▶ **Stated task**
Rewrite the records starting with the line that contains "You are a GUI" and going on through the line that contains "The height and", replacing "screenshot" with "screen image" and leaving all else unchanged.

▶ **Entries supplied**

:::

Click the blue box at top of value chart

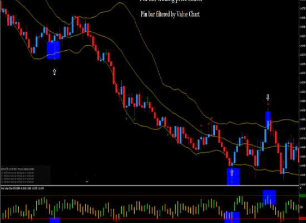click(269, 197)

:::

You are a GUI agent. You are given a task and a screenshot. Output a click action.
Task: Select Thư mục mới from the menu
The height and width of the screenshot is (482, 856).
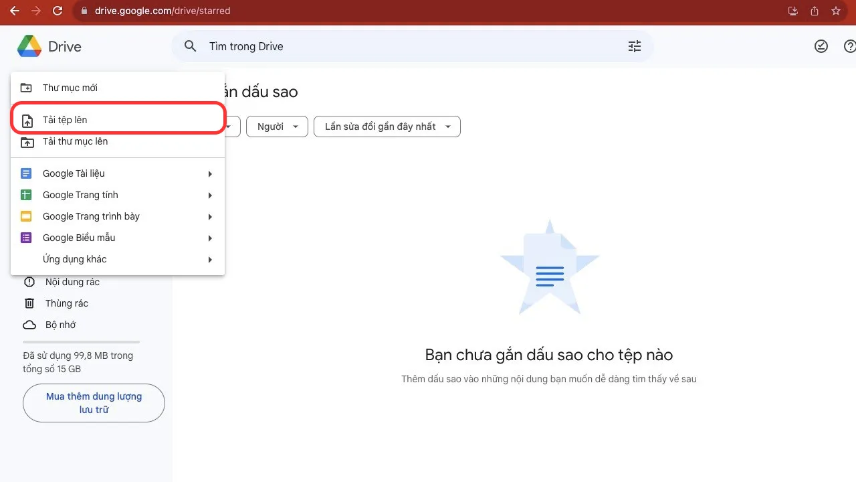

:::

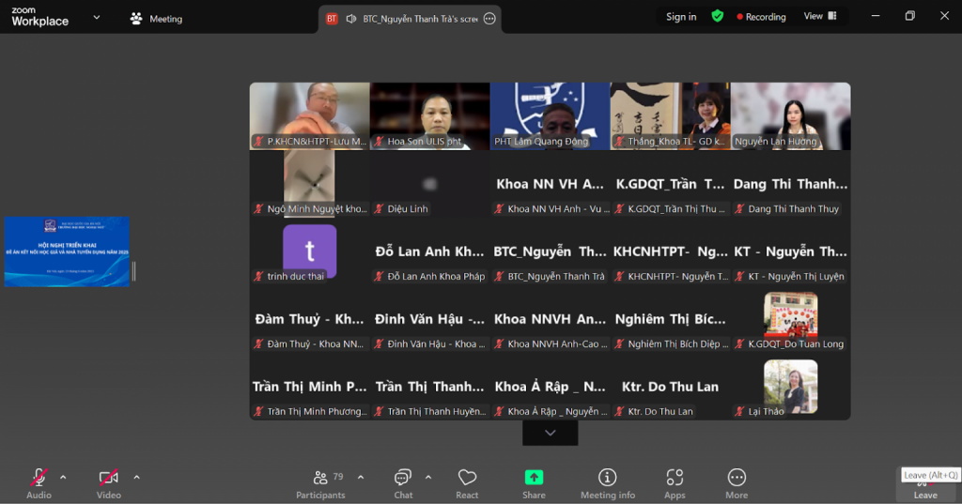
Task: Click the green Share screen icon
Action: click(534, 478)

:::

▶ **The output**
You are a GUI agent. You are given a task and a screen image. Output a click action.
Task: Select Thư mục mới from the menu
The height and width of the screen image is (482, 856).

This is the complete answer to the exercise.